Der Schritt der USA war längst überfällig, da der US-Kongress im April schon 990 Millionen US-Dollar zur Ernährungssicherung bereitgestellt hatte. Bislang hatten andere Staaten erst knapp die Hälfte von 4,9 Milliarden Dollar zugesagt, die die Vereinten Nationen erbeten hatten.

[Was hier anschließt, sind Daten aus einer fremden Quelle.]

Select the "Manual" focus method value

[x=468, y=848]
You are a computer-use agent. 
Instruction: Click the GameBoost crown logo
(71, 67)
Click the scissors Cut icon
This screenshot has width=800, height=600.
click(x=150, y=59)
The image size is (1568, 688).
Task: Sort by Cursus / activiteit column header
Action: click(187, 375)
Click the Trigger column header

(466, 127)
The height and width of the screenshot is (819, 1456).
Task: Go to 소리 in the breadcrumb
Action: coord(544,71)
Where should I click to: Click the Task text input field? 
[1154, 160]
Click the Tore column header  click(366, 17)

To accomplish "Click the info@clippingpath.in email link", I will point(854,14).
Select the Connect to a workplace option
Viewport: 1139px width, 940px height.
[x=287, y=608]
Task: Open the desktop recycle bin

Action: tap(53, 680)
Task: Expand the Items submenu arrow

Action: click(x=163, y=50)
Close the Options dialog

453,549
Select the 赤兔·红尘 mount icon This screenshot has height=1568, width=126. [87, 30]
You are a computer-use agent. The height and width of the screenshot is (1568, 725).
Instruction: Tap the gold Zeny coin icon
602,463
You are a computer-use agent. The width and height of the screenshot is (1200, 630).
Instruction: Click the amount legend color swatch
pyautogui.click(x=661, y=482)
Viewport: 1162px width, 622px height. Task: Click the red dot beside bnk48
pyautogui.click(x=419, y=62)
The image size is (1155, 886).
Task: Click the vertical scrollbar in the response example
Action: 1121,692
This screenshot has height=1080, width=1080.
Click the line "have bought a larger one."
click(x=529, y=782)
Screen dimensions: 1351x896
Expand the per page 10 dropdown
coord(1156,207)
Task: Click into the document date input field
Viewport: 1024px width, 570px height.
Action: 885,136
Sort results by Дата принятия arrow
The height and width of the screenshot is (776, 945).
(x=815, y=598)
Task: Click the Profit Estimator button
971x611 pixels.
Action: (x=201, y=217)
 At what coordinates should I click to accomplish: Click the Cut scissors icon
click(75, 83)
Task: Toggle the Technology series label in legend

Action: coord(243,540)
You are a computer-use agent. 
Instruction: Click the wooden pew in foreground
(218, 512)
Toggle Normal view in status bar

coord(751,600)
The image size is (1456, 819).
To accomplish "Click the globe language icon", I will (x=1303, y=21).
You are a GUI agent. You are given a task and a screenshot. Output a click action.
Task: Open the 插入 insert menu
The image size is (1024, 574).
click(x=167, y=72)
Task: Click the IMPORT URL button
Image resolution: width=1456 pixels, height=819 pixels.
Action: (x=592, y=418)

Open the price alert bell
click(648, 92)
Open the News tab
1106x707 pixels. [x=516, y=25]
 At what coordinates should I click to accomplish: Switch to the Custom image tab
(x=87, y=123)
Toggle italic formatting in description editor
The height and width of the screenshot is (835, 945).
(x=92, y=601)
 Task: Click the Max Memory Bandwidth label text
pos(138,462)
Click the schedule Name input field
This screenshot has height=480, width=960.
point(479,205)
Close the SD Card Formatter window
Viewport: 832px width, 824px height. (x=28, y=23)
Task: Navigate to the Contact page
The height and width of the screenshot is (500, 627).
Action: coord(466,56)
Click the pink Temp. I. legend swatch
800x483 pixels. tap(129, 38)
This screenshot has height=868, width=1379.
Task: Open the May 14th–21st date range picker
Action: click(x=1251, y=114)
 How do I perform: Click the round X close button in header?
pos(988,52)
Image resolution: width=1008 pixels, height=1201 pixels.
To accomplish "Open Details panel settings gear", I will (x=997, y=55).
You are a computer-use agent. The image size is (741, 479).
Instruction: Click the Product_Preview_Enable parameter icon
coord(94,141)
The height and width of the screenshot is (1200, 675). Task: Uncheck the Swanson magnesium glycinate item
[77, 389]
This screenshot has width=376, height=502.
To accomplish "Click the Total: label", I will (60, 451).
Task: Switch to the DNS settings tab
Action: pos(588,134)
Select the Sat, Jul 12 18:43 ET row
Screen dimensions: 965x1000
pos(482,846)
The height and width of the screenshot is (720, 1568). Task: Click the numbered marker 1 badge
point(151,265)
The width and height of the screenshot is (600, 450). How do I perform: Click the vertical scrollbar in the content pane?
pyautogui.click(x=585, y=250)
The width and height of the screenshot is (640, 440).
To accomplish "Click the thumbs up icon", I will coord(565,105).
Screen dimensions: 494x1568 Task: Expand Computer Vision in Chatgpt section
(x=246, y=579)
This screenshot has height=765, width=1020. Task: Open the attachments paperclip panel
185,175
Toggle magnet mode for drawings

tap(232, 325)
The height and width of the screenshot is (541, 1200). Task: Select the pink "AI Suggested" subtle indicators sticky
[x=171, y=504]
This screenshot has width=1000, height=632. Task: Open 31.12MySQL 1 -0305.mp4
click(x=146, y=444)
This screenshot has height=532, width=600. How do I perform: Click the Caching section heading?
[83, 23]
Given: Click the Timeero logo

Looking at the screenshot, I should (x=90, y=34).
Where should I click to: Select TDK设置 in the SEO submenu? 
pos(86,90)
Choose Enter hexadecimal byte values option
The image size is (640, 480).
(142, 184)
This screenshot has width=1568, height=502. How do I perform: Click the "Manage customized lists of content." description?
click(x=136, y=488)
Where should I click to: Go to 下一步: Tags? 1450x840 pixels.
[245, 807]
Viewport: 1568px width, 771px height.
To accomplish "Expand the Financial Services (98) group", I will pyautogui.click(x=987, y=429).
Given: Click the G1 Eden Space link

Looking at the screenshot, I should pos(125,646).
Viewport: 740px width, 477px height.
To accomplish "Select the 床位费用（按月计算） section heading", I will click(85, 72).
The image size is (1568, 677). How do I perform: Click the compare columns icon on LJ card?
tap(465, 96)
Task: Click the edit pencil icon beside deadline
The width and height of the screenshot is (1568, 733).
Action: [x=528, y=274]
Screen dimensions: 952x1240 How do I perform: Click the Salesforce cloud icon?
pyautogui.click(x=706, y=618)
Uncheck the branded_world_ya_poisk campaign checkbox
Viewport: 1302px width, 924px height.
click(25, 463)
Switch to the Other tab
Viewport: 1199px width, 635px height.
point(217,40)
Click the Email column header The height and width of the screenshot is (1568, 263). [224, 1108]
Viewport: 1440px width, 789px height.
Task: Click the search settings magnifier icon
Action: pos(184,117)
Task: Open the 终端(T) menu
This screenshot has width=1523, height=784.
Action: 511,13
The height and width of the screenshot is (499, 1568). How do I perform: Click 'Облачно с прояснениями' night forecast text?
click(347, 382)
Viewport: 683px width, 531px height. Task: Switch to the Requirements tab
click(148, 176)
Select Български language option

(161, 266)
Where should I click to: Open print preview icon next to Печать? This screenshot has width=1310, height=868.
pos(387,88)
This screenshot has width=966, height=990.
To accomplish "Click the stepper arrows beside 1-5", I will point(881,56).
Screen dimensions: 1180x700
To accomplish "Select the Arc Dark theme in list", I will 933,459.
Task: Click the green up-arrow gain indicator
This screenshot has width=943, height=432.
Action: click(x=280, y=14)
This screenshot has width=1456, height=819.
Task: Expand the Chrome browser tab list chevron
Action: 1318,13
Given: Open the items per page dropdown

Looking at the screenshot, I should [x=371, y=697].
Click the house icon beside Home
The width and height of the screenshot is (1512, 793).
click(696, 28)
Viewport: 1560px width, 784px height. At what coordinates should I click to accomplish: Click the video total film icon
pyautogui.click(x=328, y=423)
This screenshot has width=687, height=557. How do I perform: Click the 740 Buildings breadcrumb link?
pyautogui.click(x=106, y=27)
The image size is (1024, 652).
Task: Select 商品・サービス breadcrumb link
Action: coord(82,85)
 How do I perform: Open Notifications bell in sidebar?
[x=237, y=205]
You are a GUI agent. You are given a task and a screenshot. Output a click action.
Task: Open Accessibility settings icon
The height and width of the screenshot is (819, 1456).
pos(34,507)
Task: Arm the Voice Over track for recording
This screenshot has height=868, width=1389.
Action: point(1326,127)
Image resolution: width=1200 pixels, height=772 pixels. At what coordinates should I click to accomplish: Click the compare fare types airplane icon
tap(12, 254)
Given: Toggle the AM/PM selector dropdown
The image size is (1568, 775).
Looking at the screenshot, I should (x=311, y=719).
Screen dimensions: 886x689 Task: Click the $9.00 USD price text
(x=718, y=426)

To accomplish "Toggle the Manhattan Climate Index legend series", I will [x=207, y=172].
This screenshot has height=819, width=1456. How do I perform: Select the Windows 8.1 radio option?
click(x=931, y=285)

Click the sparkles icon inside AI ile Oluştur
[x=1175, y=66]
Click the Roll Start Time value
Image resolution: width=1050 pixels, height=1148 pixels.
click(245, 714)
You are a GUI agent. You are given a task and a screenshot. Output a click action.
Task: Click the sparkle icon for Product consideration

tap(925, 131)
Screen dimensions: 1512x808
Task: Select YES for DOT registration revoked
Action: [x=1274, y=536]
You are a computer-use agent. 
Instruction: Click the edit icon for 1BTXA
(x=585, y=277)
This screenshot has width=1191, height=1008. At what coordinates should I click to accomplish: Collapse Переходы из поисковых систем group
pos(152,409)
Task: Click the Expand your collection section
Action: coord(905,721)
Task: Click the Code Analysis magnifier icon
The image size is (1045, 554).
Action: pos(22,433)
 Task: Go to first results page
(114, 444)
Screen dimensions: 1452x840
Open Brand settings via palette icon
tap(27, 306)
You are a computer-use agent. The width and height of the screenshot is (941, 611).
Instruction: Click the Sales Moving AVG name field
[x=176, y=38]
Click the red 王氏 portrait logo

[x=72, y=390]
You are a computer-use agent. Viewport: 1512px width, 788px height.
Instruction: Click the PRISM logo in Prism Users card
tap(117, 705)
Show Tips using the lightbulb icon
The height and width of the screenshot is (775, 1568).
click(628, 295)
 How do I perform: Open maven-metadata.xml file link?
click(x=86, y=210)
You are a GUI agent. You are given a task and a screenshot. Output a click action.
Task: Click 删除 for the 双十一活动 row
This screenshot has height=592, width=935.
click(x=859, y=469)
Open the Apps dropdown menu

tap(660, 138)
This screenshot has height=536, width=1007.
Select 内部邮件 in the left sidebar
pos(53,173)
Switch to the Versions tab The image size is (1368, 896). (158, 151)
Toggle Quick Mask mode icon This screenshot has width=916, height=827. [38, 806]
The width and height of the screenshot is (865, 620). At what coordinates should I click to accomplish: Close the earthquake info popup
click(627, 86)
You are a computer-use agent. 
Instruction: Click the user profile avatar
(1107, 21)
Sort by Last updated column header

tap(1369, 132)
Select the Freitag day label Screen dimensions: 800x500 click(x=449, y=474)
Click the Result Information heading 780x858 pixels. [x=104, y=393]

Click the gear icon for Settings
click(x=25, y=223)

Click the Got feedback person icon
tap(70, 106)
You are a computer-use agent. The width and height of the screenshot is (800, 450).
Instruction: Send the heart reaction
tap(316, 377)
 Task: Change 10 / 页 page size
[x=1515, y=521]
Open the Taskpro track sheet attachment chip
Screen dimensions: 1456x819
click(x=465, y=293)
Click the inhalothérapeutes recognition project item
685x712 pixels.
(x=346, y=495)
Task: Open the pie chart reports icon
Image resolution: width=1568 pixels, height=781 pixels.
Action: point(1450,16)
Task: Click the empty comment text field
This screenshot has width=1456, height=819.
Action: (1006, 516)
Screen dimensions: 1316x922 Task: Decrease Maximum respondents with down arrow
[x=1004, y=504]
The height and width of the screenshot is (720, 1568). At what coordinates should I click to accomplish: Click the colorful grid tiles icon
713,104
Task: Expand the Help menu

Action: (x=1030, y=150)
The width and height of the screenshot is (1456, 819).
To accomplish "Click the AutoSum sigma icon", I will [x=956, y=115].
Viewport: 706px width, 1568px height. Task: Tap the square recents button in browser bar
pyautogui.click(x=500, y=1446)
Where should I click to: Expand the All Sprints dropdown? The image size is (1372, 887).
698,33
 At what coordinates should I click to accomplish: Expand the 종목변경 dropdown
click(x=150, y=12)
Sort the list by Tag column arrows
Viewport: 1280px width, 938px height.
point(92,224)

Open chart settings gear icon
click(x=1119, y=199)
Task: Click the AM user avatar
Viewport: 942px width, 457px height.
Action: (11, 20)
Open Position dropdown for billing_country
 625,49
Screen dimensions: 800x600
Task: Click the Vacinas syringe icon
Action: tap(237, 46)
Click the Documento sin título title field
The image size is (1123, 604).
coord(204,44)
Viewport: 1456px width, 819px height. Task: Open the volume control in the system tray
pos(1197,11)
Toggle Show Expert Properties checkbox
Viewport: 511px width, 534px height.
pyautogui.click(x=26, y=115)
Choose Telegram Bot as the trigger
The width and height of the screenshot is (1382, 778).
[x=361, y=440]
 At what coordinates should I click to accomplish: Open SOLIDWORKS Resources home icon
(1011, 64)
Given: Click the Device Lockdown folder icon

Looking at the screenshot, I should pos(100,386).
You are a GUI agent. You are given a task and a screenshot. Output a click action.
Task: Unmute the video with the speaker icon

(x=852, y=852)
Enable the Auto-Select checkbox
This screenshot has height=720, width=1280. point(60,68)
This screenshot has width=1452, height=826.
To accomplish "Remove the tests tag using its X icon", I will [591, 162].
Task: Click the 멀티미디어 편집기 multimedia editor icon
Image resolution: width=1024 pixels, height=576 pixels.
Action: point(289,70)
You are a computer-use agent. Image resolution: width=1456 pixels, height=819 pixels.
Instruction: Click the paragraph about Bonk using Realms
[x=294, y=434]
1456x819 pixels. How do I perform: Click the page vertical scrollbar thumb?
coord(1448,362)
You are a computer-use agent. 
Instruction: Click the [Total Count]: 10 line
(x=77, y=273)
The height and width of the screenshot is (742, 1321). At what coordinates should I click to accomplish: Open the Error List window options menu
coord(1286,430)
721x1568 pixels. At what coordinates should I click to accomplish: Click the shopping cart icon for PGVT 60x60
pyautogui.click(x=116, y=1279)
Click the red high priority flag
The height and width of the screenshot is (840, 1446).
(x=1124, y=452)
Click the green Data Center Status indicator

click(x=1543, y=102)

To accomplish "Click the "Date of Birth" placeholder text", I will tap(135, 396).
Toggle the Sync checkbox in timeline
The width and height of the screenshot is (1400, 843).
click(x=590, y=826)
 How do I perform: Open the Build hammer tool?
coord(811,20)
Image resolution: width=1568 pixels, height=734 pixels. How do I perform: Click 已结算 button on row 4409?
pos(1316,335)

Auch die Entwicklungsorganisation Oxfam kritisiert, dass die G20 drängende Probleme in Afrika nicht anpacken würden. „Trotz der Proteste gegen die wachsende soziale Ungleichheit auf der Welt haben die Staats- und Regierungschefs es nicht vermocht, die Weichen in Richtung mehr soziale Gerechtigkeit zu stellen“, schreib Oxfam. Zwar hat Deutschland eine neue Partnerschaft mit Afrika mit Namen „Compact with Africa“ ins Leben gerufen. Mit ihr sollen private Investitionen nach Afrika gelockt werden, etwa für die Infrastruktur. Entwicklungsorganisationen sehen das kritisch, weil damit den wirklich armen Ländern nicht geholfen ist.
Handelskrieg nicht gebannt
Ein weiteres großes Thema des Gipfel war der internationale Handel. Die Frage, die eine Journalistin an Angela Merkel auf der Abschlusspressekonferenz dazu richtete, ist simpel: Glaubt Merkel, dass die Gefahr eines Handelskrieges zwischen der EU und den USA mit dem Abschluss-Communiqué gebannt ist? „Ich glaube, dass die Diskussionen weiter schwierig bleiben wird“, sagte die Kanzlerin, was übersetzt heißt: Die Gefahr ist nicht gebannt.
Hintergrund ist ein seit Jahren tobender und seit Trumps Amtsübernahme eskalierender Streit über die zu hohen Exportüberschüsse der EU, insbesondere Deutschlands, in die USA. Das erzeugt ein wirtschaftliches Ungleichgewicht – das zu ändern ist eines der Kernanliegen der Trump-Regierung. Washington schwebt ein neues Steuersystem vor, das ausländische Unternehmen, die Waren in die USA einführen wollen, stark benachteiligen würde. Das wiederum würde einen Gegenschlag der EU-Kommission auslösen und könnte zu dem führen, was Journalisten gern martialisch „Handelskrieg“ nennen, de facto Protektionismus bedeutet.
Nun seht immerhin ein Satz im Communiqué, dass die G20 gegen Protektionismus sind. Außerdem wolle man exzessive globale Ungleichgewichte reduzieren. Heißt das also, weniger deutschen Exportüberschuss? Im Prinzip kann jeder in den Satz hineininterpretieren, was er will. Erst einmal köcheln die Konflikte also weiter. Bis zum Treffen der Handelsminister der Welthandelsorganisation in Buenos Aires im Dezember dieses Jahres. Da soll dann weiter über das heikle Thema verhandelt werden.
Und was macht so ein Gipfelbeschluss jetzt? Erst einmal nichts. Die 15 Seiten sind eine reine Absichtserklärung. Dennoch gelten die G20-Beschlüsse als Leitlinie internationaler Politik. Die Gipfeldokumente sind der Kompass, wo es hingeht auf der Welt. Sonst würden auch kaum so viele Menschen dagegen demonstrieren.